固定資産税評価額とは
固定資産税評価額とは、「固定資産税評価基準」をもとに決定される不動産の基準価格のことです。
所有している不動産にかかる固定資産税や都市計画税、不動産を売買・贈与で取得したとき、または建物を新築・増築したときに都道府県が課税する不動産取得税のほかに、登録免許税、相続税は「固定資産税評価額」をもとに計算されます。
固定資産税評価額は土地や建物などの不動産の価値を評価した額です。
毎年1月1日時点に所有している不動産に課せられる固定資産税だけでなく、さまざまな税金の金額を決めるうえでの指標となります。

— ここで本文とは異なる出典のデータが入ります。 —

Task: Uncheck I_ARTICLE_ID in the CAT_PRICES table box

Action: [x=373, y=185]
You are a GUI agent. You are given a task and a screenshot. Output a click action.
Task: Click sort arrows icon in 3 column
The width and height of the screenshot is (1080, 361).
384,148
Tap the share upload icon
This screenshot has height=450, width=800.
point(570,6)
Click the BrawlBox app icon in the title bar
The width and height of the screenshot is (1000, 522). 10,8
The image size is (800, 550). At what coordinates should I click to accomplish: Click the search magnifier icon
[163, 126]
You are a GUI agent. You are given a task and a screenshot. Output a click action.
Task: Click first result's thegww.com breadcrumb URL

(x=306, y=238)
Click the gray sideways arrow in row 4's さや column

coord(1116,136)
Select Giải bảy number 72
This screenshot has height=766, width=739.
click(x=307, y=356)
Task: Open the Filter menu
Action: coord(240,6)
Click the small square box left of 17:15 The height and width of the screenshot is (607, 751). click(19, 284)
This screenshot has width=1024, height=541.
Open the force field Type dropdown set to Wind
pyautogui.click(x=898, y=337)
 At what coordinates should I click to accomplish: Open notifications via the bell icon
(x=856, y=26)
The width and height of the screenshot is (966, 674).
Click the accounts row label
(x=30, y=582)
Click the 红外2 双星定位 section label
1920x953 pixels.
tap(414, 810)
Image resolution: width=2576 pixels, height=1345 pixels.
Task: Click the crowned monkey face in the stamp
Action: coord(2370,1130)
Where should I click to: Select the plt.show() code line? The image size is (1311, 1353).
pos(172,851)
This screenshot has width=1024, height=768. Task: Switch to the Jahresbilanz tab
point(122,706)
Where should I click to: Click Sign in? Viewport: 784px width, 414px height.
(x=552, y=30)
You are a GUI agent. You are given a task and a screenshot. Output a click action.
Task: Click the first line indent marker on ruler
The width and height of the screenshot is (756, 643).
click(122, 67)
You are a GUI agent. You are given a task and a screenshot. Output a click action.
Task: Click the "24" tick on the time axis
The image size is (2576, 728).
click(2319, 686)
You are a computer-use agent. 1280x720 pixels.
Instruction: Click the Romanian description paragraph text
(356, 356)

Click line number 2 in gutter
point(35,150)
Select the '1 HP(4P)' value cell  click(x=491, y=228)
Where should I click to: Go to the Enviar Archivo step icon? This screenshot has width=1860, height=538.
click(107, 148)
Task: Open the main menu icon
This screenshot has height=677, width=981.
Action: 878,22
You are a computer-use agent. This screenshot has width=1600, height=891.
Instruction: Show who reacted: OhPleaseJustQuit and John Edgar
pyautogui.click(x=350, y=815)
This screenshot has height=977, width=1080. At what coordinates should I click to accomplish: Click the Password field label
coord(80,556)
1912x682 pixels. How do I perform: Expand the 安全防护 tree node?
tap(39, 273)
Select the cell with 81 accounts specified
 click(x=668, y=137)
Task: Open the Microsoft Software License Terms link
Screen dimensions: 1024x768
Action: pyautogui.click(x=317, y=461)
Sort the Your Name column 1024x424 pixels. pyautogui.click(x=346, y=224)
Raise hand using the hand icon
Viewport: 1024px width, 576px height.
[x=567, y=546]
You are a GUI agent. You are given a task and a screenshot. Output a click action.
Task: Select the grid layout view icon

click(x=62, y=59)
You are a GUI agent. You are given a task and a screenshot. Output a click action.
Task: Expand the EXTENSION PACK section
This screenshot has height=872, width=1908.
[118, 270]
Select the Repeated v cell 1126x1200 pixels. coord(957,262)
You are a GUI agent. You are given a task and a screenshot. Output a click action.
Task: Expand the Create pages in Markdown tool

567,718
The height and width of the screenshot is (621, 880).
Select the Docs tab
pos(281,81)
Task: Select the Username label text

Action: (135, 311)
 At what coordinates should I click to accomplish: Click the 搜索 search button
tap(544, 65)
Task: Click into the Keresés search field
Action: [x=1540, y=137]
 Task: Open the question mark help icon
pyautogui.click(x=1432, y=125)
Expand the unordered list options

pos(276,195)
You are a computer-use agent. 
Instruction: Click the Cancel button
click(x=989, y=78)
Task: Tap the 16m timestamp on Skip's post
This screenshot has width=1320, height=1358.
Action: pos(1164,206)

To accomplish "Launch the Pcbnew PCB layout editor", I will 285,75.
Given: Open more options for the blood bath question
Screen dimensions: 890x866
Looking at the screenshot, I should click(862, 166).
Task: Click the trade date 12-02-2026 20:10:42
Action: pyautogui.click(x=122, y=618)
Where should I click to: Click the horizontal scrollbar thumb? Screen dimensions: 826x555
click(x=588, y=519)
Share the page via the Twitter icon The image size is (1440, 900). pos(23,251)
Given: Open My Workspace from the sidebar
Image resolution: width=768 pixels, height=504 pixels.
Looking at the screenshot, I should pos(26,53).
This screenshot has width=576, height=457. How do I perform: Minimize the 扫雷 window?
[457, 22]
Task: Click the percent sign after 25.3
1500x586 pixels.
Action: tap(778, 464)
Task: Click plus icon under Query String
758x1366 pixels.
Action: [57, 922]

評価額を決める基準は、土地と建物で異なり、土地の場合は「売買実例価格」、建物の場合は「再建築価格」となります。
売買実例価格とは実際の市場で取引される価格、再建築価格は現在建っている建物を全く同じ構造、材料で建て直した場合にかかる費用を意味します。
なお、固定資産税評価額は3年ごとに「評価替え」が行われ評価額が更新されるため、評価替えの前後で納税額が変化する可能性があります。
固定資産税評価額の調べ方
固定資産税評価額の調べ方は既に所有している不動産の場合と、これから取得する不動産の場合で異なります。
既に所有している不動産の場合
既に所有している不動産の固定資産税評価額を調べる方法は主に3つあります。
課税明細書
所有している不動産の評価額は市町村(東京23区の場合は東京都)から送られてくる「課税明細書」で確認できます。
課税明細書とは、毎年6月頃に届く固定資産税の納税通知書に同封される書類のことです。課税明細書の「価格」欄に記載されている数字が、固定資産税評価額にあたります。
固定資産課税台帳
課税明細書を紛失してしまった場合には、役所で「固定資産課税台帳」を閲覧することで評価額を確認できます。固定資産課税台帳には、固定資産税の課税対象となる土地や家屋の所有者、所在地、価格などが掲載されています。
固定資産評価証明書
「固定資産評価証明書」でも固定資産税評価額を確認することが可能です。
固定資産評価証明書とは、固定資産の所有者や所在地、課税標準額などが記載されている書類のことで、申請書と本人確認書類(運転免許証やマイナンバーカード)、手数料などの必要書類を提出すれば全国の市役所で入手できます。
これから取得する不動産の場合
これから取得する新築住宅の固定資産税評価額は、正確な金額を知ることはできません。これは、まだ家が建っていない新築物件の場合、固定資産税評価額が算出されていないためです。
固定資産税評価額の決定方法
固定資産税評価額を決める方法は建物と土地で異なります。
土地の場合
土地の評価額を決める主な流れは以下の通りです。
[ 1 ]地域の区分けをし、指標とする街路を決める
[ 2 ]街路に隣り合う宅地から標準宅地を決める
[ 3 ]公示価格の7割を目安に標準宅地の時価を設定する
[ 4 ]街路の路線価(ある道路に面する1㎡あたりの土地の価格)を設定する
[ 5 ]宅地の奥行における補正を行う
形状やエリア、周辺環境などが影響するため、土地は広さが同じでも評価額は異なることが一般的です。
建物の場合
建物の固定資産税評価額は「再建築価格方式」を利用して計算されます。
再建築価格方式とは現在の建物を、全く同じ材料と構造で建て直した際にかかる費用を算出して評価する方式です。
再建築価格方式ではまず、建物の再建築費用を部分別に算出し、それを合計して建物全体の費用を求めます。さらに、家屋の経年劣化を考慮した補正率を乗じることで固定資産税評価額を算出します。
なお、建物の構造や材料なども評価額に影響するため、建物は地域や敷地面積、延床面積が同じであっても、評価額が異なる場合があります。
建設のためにかかるコストが高いほど、評価額も高くなることが一般的です。たとえば、木造よりも鉄筋コンクリート造や鉄骨造のほうが高評価になる傾向があります。